The members of the “B generation,” as the police call them, the young people who were born in the Negev to Palestinian mothers, have only very loose ties to the State of Israel. The lack of governability is explained as the tip of the iceberg of something deeper – the lack of identification with the state, which is also apparent among youngsters whose parents were both born in the Negev. This is accompanied by severe unemployment, weak local government in the Bedouin locales, a decline in parental influence and the waning of the traditional leadership of the sheikhs.

The numbers and assessments that were presented to Gantz complete the picture: 300,000 Bedouin in the Negev, a natural rate of increase of 4 percent annually, an average of eight children per family with about half the children born to mothers from the territories. About 40,000 Bedouin are from the B generation. There is a widespread trend of dropping out of school at about age 13. Illiteracy is still common. Most of the young men under 30 who dropped out of school are unemployed. Police estimate that many of them are earning a living through criminal activity.

A murder scene in Tel Sheva, 2019.Credit: Eliyahu Hershkovitz

The participants in the discussion talked about “a strategic national problem” and warned that this has “blown up on us in crazy numbers.” The army has recently tightened security at its bases in the south (the most recent break-in came at the end of February), destroyed, together with the police, hundreds of drug greenhouses, is setting up surveillance systems along the borders and tightening coordination with the armies of neighboring countries to wipe out smuggling.
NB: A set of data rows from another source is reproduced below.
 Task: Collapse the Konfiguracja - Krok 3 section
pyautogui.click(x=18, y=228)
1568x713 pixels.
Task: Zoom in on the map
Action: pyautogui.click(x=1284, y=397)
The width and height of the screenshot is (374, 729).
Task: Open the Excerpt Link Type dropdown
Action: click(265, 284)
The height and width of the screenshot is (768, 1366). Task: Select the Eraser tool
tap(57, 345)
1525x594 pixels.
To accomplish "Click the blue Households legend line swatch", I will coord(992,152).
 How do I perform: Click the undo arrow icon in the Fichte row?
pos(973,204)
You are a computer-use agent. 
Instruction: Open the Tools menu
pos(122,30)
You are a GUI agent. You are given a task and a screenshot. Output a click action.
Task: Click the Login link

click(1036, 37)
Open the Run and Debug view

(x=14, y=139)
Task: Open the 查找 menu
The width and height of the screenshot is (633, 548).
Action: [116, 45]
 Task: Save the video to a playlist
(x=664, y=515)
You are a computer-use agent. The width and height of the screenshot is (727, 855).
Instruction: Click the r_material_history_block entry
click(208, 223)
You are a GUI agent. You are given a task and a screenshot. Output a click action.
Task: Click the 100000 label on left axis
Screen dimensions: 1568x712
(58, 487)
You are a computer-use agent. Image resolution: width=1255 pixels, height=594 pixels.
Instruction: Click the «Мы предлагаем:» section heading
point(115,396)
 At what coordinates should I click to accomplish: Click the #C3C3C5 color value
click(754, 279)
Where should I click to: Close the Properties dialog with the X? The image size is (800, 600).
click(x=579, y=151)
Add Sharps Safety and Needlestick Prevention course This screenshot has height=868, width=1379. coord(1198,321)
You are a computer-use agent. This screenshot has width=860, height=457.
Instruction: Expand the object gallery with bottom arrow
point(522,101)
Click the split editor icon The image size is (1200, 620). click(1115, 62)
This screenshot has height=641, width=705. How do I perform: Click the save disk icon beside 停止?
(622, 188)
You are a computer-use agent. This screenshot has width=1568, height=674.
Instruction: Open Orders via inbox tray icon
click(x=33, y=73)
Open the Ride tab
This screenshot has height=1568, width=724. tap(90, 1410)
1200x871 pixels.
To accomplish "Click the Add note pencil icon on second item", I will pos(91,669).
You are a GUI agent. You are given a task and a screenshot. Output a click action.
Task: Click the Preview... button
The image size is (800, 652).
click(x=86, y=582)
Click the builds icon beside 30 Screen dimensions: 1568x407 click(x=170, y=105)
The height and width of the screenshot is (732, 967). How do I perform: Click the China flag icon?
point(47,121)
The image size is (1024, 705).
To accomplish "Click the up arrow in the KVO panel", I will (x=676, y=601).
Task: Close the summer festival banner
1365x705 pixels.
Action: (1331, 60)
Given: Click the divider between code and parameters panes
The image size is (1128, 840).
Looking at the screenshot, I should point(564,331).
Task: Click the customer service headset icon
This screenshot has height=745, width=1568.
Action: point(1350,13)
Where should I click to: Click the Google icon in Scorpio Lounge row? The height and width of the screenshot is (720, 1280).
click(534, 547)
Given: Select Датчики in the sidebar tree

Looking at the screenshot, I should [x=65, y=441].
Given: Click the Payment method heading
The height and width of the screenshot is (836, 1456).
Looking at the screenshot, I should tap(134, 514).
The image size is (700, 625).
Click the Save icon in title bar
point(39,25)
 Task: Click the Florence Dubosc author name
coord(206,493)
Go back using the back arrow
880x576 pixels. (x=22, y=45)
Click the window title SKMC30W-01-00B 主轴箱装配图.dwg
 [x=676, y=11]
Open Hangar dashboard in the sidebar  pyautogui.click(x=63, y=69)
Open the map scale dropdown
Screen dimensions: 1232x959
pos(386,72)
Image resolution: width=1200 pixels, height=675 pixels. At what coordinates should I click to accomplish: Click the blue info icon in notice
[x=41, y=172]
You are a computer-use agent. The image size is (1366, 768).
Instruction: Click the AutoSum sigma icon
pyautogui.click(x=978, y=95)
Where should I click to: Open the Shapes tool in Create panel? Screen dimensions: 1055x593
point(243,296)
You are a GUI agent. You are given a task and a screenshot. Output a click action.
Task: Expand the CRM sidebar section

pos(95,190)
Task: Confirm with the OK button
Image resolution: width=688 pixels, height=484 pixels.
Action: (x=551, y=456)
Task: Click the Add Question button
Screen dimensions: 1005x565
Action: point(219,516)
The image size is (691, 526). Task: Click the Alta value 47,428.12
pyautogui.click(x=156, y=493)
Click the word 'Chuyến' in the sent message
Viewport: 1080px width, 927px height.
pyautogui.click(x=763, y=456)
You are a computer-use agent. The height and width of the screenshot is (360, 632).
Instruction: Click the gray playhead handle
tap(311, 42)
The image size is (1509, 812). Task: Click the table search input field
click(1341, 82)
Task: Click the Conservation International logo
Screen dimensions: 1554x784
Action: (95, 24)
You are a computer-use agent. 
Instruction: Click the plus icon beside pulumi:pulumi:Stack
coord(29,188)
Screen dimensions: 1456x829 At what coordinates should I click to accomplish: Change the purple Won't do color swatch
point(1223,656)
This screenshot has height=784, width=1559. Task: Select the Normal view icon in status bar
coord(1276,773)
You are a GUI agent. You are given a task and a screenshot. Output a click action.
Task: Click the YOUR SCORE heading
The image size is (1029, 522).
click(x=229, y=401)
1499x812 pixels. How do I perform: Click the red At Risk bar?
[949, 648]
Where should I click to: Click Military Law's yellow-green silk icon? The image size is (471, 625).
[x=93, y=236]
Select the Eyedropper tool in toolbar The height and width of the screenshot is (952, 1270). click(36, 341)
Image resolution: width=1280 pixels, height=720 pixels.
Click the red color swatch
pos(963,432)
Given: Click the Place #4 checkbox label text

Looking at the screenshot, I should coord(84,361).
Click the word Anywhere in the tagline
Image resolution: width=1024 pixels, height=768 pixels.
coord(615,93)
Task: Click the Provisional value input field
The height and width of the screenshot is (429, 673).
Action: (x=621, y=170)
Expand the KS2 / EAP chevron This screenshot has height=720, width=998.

In recent months there has been a decline in the number of recorded incidents of cross-border smuggling, particularly in “violent smuggling” incidents in which the smugglers shoot at the police on the Egyptian side of the border to deter them from intervening. Police have committed to increasing the number of personnel deployed throughout the Negev during this coming year.

The complaints about the missing link in the chain were directed, and not for the first time, at the element that was unrepresented in the discussion – the justice system. The State Prosecutor’s Office and the courts are still not treating crime in the Negev as a problem of national security that requires tougher punishment. The defense establishment representatives mentioned a number of possible solutions that are not within their area of responsibility: establishment of a ministerial committee on the Negev, creation of jobs for Bedouin women, progress on the issues of property rights to land and establishment of “towns of all sorts.”

From the Southern Command, Gantz accompanied, by his deputy Alon Schuster, proceeded to a meeting with the council heads. Some of the participants radiated optimism. Look, now a budget has been approved after the three years of stagnation imposed by Netanyahu’s legal troubles. Salma al-Atrash, head of the Bedouin council al-Qasum, put things into proper proportion: Even a massive budget increase for the Arab public, he said, is far from filling the most minimal needs.

“In my view there is no reason for celebration,” he said. “The plan will not succeed in closing the gaps. People here want to integrate. I don’t know a single Bedouin parent who wants his son to become a criminal. Education is the key. The state comptroller is talking about a 33 percent school dropout rate in the Arab sector. In my estimation, the real number is close to 50 percent. Our students spend thousands of hours in the schools studying Hebrew and emerge from them not being able to conduct the most basic conversation in Hebrew. There are still more than 400 classrooms in the Negev located in mobile pre-fabs. I myself attended school in such a classroom during the 1970s and my daughters are going to school the same way now, and I expect that my grandchildren will do the same too. I served in the army, and I was a good officer, but when I took off my uniform, from your perspective I went back to being a Bedouin.”